This day was so extremely ordinary I really don’t have much to say.
Yah, right, like that’s ever going to happen!
So my day went like this; I got up. I worked. I ate dinner. I watched Modern Family re-runs on Netflix and totally justified not working out. I was a little sore. And tired because I didn’t sleep well last night, and I had to get up so early this morning. So, I chatted on the phone. I read for a while. I am headed off to bed.
And I was a little disappointed with my day because of its complete and total lack of luster and sparkle. So what’s missing here? One can’t go wine tasting and skydiving and canoeing every day. Okay, so yes, one could, but not most of us and certainly not all the time. There is a time and a place for ordinary days. I guess, really, ordinary days make magical days all that much more magical. If magical were the ordinary then we wouldn’t know or appreciate what was magical. Do I make any sense here? Perhaps I’m having magical withdrawals. Am I addicted to magical? Is there a twelve-step program for that?

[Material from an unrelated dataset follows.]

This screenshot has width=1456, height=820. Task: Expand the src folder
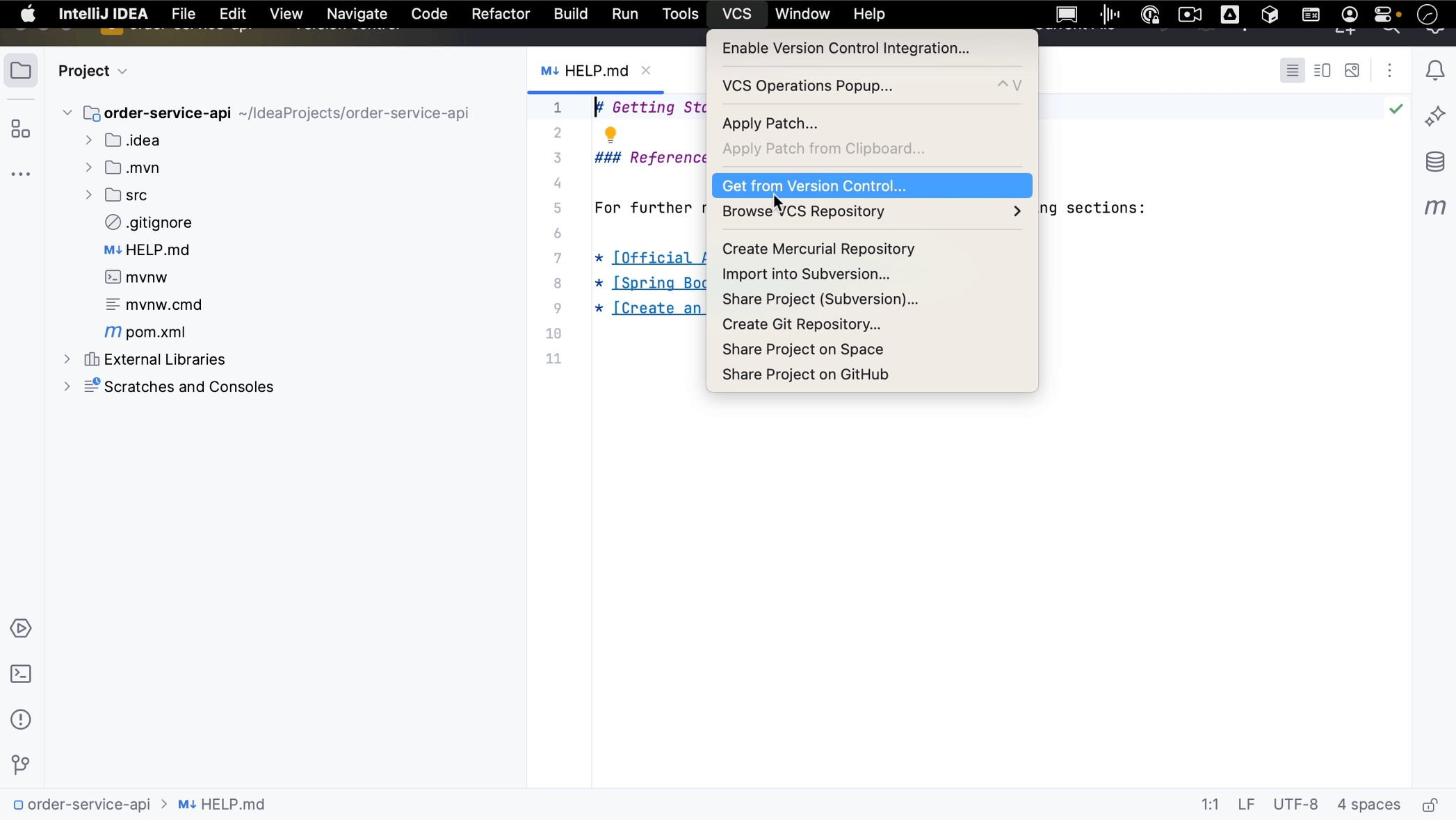click(88, 195)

So, if an ordinary day is so ordinary as to make one feel disappointed, then what’s missing?
Two things I can think of right away; gratitude and self-discipline.
I have had ordinary days where I only worked and ate and read and slept and have felt accomplished and amazing. The difference between those hundreds or even thousands of ordinary days and today could only come down to the fact that I didn’t set aside that twenty minutes this morning, or for quite a few mornings now, to write down, yes, with a pen and paper, the things I am grateful for. This single, simple mechanical exercise really, truly helps put things in focus and brings more clarity to my purpose for the day, no matter how mundane.
As to self-discipline; carrying through with one’s intentions, based on roles, goals and guiding principles, on a daily basis, reinforces one’s self-esteem and sense of accomplishment. I know it is impossible to accomplish big or ongoing goals in the course of one, ordinary day. But few days should pass without some forward motion. Today passed with very little forward motion and the justification that my intentions for self-improvement today were not all that vital. Had I followed through with my intent of doing some sort of vigorous physical activity, I am quite sure I would have felt a genuine sense of accomplishment and fulfillment.
Self-discipline also comes into play with setting aside that special, quiet time each and every morning to write those important thoughts down; things we are grateful for, our “ONE thing” for the day, and thoughts and intentions towards our effort to evolve. Falling out of this practice, much like not going to the gym, undermines my self-esteem. I thrive on the quiet, contemplative exercise of focusing my thoughts, my cares and my intentions. I also thrive on a good, hard work out. That I haven’t really been doing either, regularly, has to be one of the reasons for this funk.
Tomorrow is a new day and one that, no matter how ordinary, I intend to sprinkle some magic into with gratitude and a little self-discipline.